Though Louisiana is proudly known as the Sportsman’s Paradise, I am not a hunter. Despite raising a son and daughter in New Orleans, which to some is known as much for its violence as its vibrant culture, my wife Nancy and I never felt the need to own a firearm for protection, although we have close friends who do. A break-in robbery, two stolen cars, and friends who had similar experiences, never compelled me to change my mind and purchase a gun. Our kids were raised in a home where their dad shot photographs of the city and its people. 

In 1996, as a response to numerous, senseless and violent murders by young men in New Orleans, Brian Borrello put out a call for artists to participate in an exhibit he conceived called “Guns in the Hands of Artists.” My challenge was to create an image that was both disturbing and provocative, an image that challenged our culture’s values. I decided to make a portrait of Calder, naked, innocent, and holding a gun. 

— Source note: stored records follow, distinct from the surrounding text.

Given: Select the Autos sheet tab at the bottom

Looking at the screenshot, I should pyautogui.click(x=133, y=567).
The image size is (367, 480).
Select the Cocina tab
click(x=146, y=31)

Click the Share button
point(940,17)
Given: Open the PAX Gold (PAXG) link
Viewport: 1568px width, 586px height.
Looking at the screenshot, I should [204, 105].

Has anything changed? In the eighteen years since I made that portrait I’ve attended three funerals for victims of gun violence in New Orleans. Two deaths were acquaintances of our family, young black men who were in the wrong place at the wrong time. The third was a friend, a talented artist and craftsman, who was shot in the back of the head after he dismissed a 14 year-­‐old boy who demanded that he “Give it up” in broad daylight only blocks from the 2004 Jazz & Heritage Festival in New Orleans. 

Over the last two decades our nation has experienced unfathomable acts of gun violence perpetrated by young men in schools, movie theaters, homes, Shopping malls... the list goes on. Just one of these events should have been enough to generate a sea change of public opinion that would send a clear message to our legislators to write new sensible gun laws. Instead, the opposite seems to be true; guns are big business in our democracy.

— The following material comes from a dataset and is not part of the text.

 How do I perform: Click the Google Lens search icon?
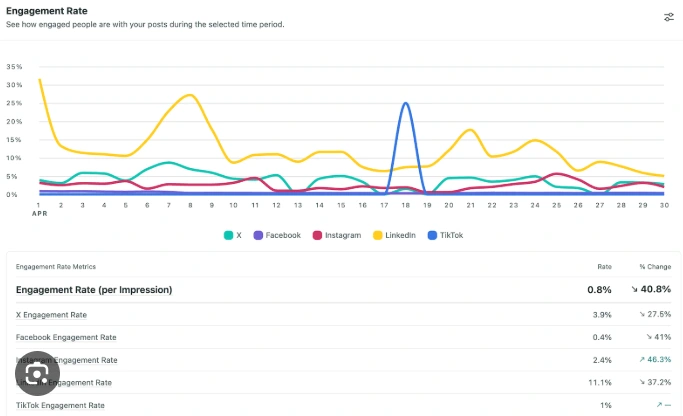click(38, 373)
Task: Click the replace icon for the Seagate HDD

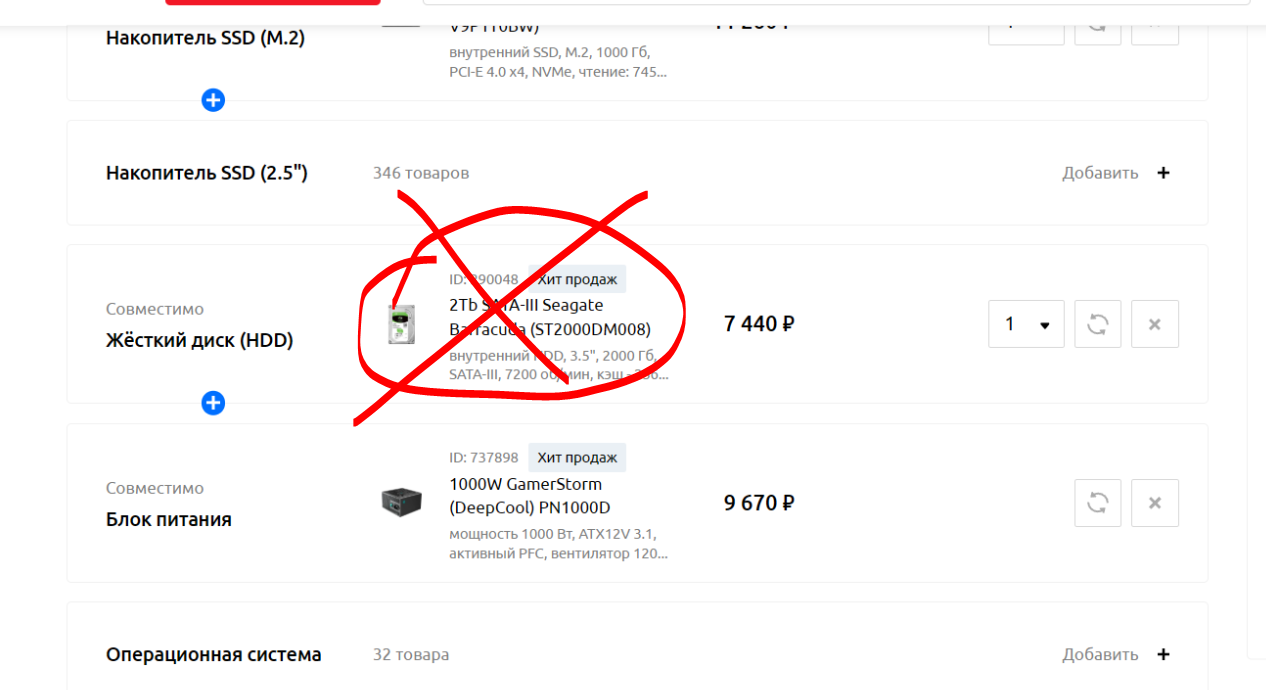Action: [1098, 324]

Our public discourse today is about protecting students by arming teachers. “Open Carry” laws mean you can go into a bar, restaurant, super market, or house of worship ‘armed and protected.’

We live in a world saturated by guns and violence. Graphic content, unspeakable 18 years ago, is everywhere through a seamless delivery of news, video games and media. As a photographer, artist, and father I never imagined I would be creating this diptych. Now, my son and I present here, in this forum, a public declaration. Enough is enough!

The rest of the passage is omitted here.